*** MATERIAL PROVIDED ***

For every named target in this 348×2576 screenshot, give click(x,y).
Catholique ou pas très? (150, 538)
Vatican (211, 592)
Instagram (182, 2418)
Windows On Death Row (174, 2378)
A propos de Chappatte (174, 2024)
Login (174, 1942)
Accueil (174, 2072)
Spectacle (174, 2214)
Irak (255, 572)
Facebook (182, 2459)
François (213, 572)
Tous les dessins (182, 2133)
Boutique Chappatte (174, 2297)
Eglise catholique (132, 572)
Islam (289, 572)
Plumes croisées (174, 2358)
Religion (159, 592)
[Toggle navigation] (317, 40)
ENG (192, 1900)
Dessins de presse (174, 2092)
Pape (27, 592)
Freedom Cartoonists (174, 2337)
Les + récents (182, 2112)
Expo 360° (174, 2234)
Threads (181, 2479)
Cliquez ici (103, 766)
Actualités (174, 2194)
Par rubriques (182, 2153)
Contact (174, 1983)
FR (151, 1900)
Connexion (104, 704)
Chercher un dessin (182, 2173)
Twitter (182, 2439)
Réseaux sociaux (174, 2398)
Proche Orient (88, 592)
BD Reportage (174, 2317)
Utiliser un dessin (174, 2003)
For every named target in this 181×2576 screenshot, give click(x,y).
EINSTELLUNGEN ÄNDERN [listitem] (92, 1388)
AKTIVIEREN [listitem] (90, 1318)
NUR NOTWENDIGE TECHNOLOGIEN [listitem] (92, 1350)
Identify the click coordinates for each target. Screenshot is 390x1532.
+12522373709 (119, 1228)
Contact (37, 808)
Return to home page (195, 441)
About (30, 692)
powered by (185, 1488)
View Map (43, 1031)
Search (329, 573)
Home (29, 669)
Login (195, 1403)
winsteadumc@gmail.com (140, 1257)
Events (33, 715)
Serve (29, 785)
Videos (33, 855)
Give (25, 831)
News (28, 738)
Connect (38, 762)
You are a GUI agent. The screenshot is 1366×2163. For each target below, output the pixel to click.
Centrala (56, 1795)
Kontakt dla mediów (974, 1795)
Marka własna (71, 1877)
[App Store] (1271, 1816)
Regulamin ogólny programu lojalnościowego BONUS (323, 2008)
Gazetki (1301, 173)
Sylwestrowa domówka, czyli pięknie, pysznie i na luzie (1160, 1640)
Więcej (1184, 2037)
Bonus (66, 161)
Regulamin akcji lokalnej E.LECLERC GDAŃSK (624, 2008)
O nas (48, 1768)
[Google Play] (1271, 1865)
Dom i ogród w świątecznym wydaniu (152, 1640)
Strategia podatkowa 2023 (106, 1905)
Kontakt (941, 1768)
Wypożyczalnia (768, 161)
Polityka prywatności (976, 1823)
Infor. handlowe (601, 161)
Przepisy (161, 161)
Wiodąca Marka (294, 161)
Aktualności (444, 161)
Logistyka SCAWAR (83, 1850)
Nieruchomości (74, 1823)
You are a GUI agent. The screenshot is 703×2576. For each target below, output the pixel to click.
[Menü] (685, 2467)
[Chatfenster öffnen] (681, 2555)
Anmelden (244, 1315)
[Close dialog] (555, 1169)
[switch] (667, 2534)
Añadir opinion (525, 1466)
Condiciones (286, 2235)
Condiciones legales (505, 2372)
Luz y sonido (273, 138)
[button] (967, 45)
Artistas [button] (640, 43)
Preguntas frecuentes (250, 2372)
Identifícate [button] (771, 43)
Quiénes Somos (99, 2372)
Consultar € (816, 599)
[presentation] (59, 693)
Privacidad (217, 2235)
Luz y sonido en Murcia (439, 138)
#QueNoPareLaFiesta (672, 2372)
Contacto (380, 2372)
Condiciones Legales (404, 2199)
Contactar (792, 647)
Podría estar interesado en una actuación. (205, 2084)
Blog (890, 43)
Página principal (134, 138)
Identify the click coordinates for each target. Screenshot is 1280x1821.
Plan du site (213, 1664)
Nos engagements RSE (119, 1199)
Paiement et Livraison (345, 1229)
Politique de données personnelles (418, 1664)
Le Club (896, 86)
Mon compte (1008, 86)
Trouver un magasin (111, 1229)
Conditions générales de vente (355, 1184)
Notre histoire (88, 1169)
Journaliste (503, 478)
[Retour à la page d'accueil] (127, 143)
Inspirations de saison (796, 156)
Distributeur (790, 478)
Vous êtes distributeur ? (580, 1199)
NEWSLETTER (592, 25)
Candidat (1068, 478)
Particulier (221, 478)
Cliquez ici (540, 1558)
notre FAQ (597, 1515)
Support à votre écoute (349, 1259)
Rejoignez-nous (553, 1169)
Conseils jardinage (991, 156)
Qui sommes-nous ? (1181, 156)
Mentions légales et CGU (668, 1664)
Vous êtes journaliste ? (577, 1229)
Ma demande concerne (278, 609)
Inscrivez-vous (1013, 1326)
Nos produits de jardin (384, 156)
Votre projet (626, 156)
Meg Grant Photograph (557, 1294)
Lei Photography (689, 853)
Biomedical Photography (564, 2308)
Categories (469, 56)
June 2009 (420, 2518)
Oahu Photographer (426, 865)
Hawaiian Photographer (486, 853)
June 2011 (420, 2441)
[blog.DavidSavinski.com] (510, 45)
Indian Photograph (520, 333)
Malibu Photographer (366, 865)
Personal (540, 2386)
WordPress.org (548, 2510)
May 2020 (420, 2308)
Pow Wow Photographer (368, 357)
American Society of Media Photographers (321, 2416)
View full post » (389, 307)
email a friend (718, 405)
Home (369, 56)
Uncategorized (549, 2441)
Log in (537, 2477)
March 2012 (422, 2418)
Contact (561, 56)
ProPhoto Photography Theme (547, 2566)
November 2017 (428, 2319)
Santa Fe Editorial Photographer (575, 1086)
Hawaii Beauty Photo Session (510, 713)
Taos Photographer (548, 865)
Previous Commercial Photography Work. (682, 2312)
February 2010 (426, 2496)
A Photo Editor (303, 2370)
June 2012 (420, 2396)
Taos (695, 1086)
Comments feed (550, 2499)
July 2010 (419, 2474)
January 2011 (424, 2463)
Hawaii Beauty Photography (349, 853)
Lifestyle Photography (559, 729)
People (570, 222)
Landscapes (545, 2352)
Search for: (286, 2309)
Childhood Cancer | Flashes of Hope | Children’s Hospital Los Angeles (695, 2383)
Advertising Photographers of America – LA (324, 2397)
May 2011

*** End of MATERIAL PROVIDED ***

[EXERCISE]:
In the entries above, find the line holding "Candidat (1068, 478)" and the line holding "Votre projet (626, 156)", then retype exactly those two lines and every line between them, and nothing else.

[TASK OUTPUT]:
Candidat (1068, 478)
Particulier (221, 478)
Cliquez ici (540, 1558)
notre FAQ (597, 1515)
Support à votre écoute (349, 1259)
Rejoignez-nous (553, 1169)
Conseils jardinage (991, 156)
Qui sommes-nous ? (1181, 156)
Mentions légales et CGU (668, 1664)
Vous êtes journaliste ? (577, 1229)
Ma demande concerne (278, 609)
Inscrivez-vous (1013, 1326)
Nos produits de jardin (384, 156)
Votre projet (626, 156)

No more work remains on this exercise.